The lock of a firearm is the mechanism used to initiate firing. It is generally used as a historical term, referring to such mechanisms used in muzzle-loading and early breech-loading firearms, as modern firearms uniformly fire by use of a firing pin to strike the rear of a cartridge. Side-lock refers to the type of construction in which the individual components of the mechanism are mounted on either side of a single plate. The assembly is then mounted to the stock on the side of the firearm. In modern firearm designs, the mechanism that initiates firing is generally built into the frame or receiver of the firearm and is referred to as the firing or trigger mechanism.

==Hand cannon==

The hand cannon, which was the earliest of firearms, had arrived in Europe by 1338. These cannons were loaded from the muzzle. The propellant charge was lit through a touch hole. A small priming charge over the touch hole was ignited with a lit piece of slow match or similar.
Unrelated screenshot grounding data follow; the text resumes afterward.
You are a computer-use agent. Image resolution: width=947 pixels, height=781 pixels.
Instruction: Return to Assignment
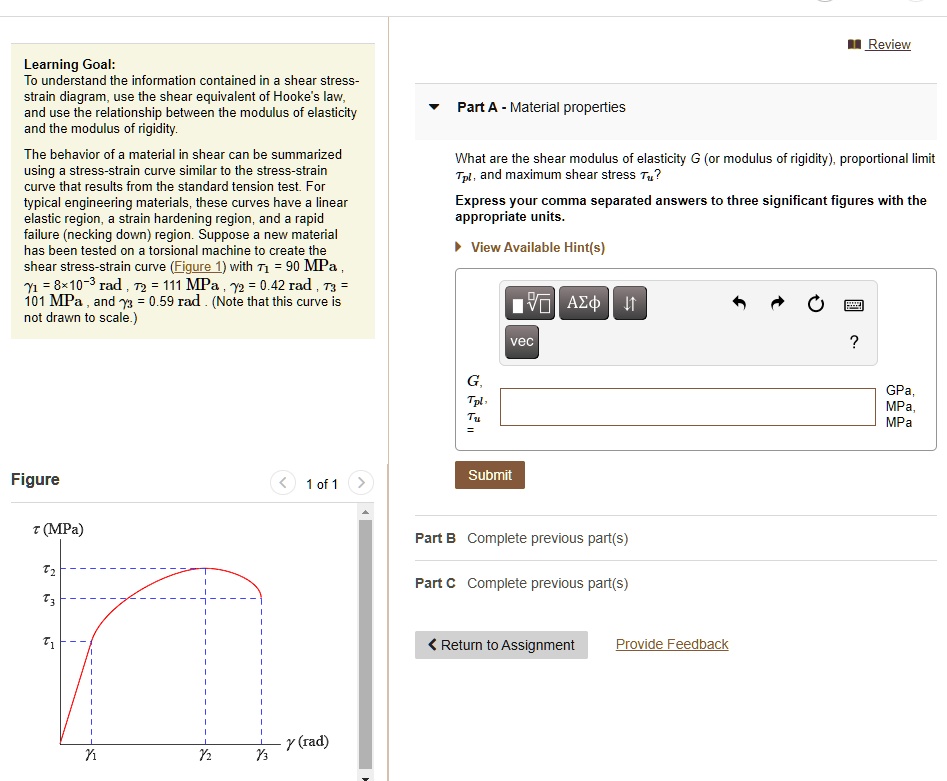(500, 644)
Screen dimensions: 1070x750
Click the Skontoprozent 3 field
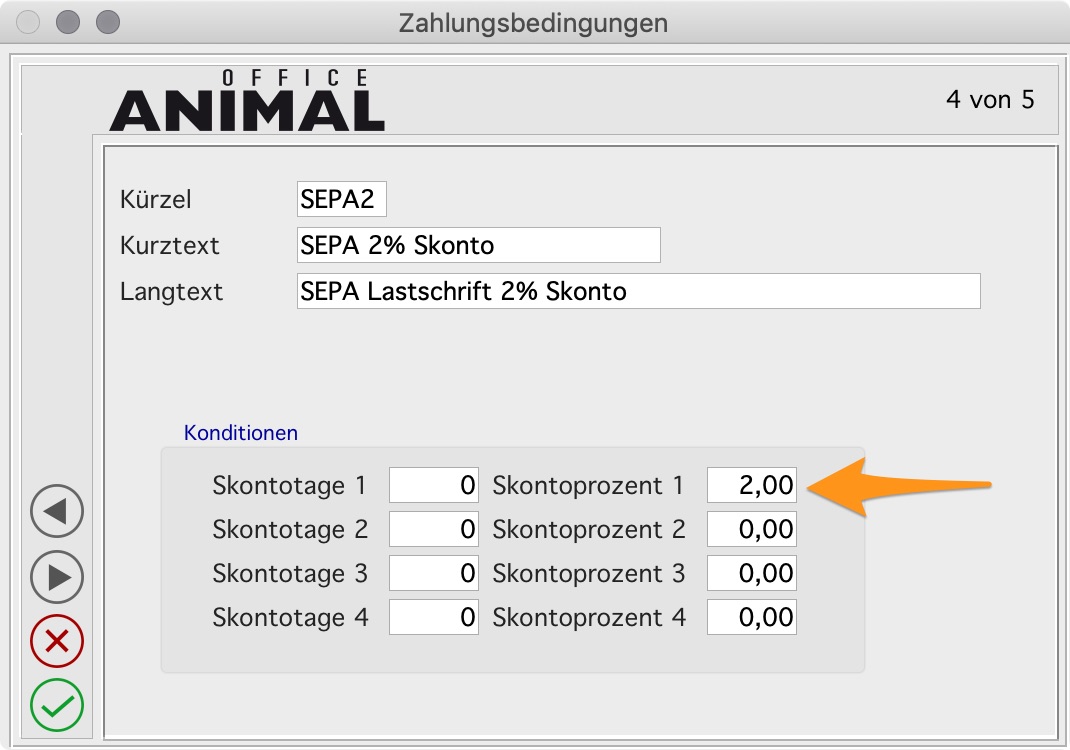[x=752, y=573]
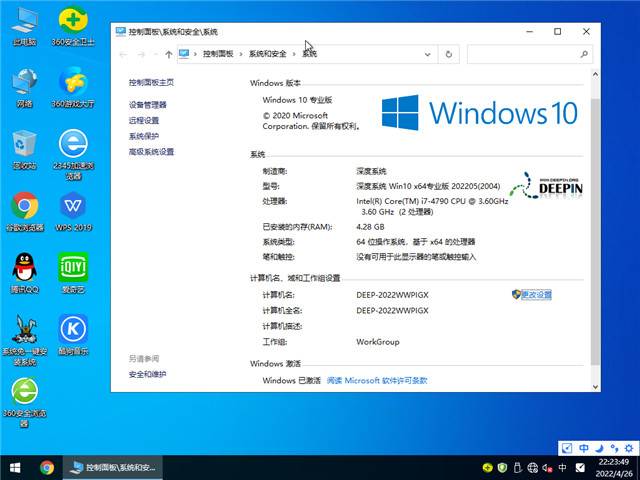The width and height of the screenshot is (640, 480).
Task: Toggle the IME moon night mode icon
Action: point(598,448)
These hand cannons were ungainly: the difficulty being in holding and aiming the weapon while manipulating the slow-burning fuse needed to fire it. Improvements to the basic design placed the touch hole and a priming pan (flash pan) to the side of the barrel. A cover to the priming pan allowed this to be filled with priming powder in advance of firing, but there was no actual mechanism for firing.

==Firelock==

A firelock is a firearm in which sparks ignite the priming. More specifically, it refers to the mechanism or lock of such firearms. It may also refer to a gun's lock that uses a slow match to ignite the powder charge.

The matchlock was a lever mechanism that simplified the ergonomics of firing. A slow match would be held clear of the flash pan in a spring-loaded pivoting arm (the serpentine). Depressing the firing lever would dip the burning match into the flash pan. The snap matchlock latched the serpentine back against spring tension. Actuating the trigger or firing lever would release the serpentine, allowing it to rotate and dip the lit match into the priming pan. This reduced hesitancy at the moment of firing, thereby improving accuracy. However, rather than firing, the match might be snuffed out when it struck the flash pan.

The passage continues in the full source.